*PAGE EXTRACT*.
--------
Exile on Main St. is an album by American noise rock band Pussy Galore, released in December 1986 by Shove Records. The album itself is a cover album. The entire project was an attempt at re-interpreting The Rolling Stones' 1972 album Exile on Main St. in its entirety. Its only official release format was the cassette tape, in a limited run of only 550 hand-numbered copies.

Background 
While Pussy Galore's version is an intentionally deconstructionist approach to remaking the original album, most of the songs on the album remain recognizable and reconcilable to their original versions. One notable exception is Pussy Galore's performance of "Shine A Light", which, while itself an actual recording of that song, was purposefully distorted essentially beyond recognition. On a bootleg which circulates among fans, titled "Exile On Main Street (Unmixed Version)" or simply "Exile Unmixed", many performances that were purposefully obscured on the official release are clearly audible and it seems that the group did make somewhat of a sincere attempt to learn all eighteen songs from the original LP.

In addition to the general chaos, purposeful distortion, and incomprehensible mixing and editing, the record also contains bits of dialog from the band members arguing and yelling at one another, as well as some original Rolling Stones versions of tracks from "Exile..." bleeding through the mix at points. One notable appearance comes from what appears to be a copy of The Velvet Underground's song "Heroin", though it sounds as if it is skipping on a damaged vinyl record.
--------
*GIVEN INSTRUCTION 1*.
Please set down the listing lines word for word, starting with the line that contains "Task: Click the Name column header" and going on through the line that contains "Action: pyautogui.click(x=31, y=41)". Leave the pictures out.
The article and the listing come from separate sources.

*DATA FOR THIS TASK*.
--------
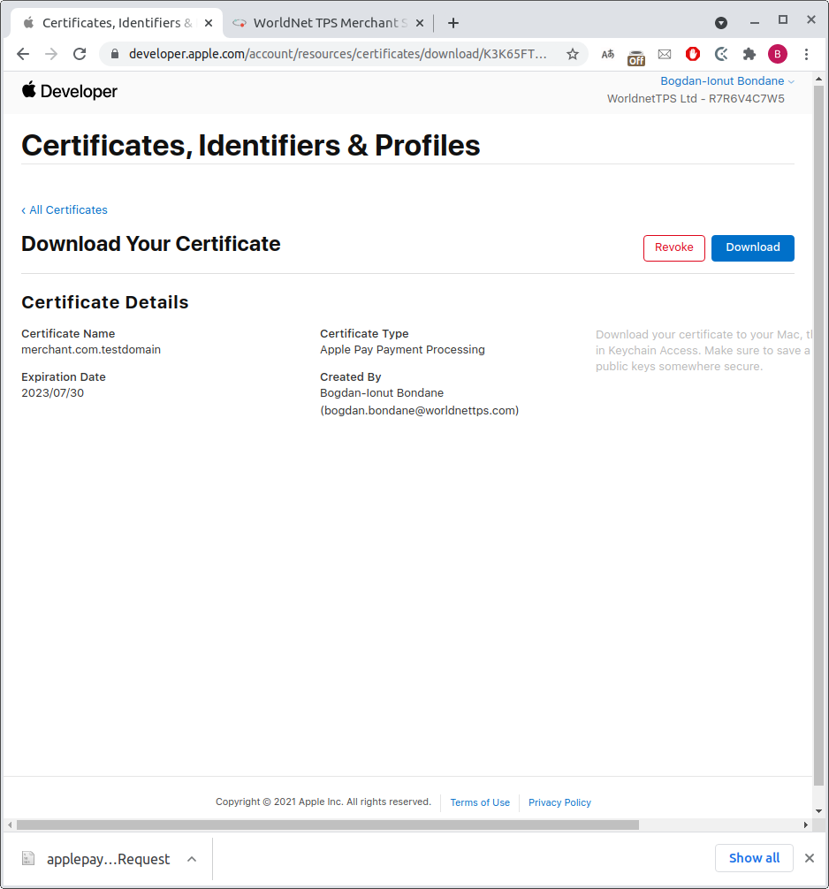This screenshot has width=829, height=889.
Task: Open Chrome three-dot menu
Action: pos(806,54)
--------
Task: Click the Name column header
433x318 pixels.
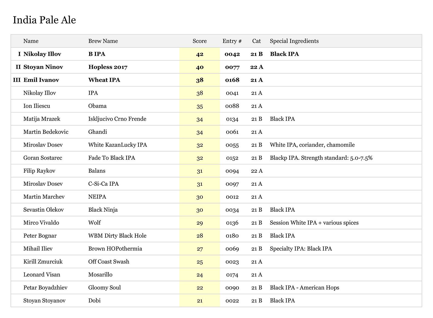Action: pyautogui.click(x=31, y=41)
--------
*GIVEN INSTRUCTION 2*.
Give the album article again, starting with "Exile on Main St. is" and going on through "550 hand-numbered copies.", and switch "cassette tape" to "compact disc".

*COMPLETE ANSWER 1*.
Task: Click the Name column header
433x318 pixels.
Action: pyautogui.click(x=31, y=41)

*COMPLETE ANSWER 2*.
Exile on Main St. is an album by American noise rock band Pussy Galore, released in December 1986 by Shove Records. The album itself is a cover album. The entire project was an attempt at re-interpreting The Rolling Stones' 1972 album Exile on Main St. in its entirety. Its only official release format was the compact disc, in a limited run of only 550 hand-numbered copies.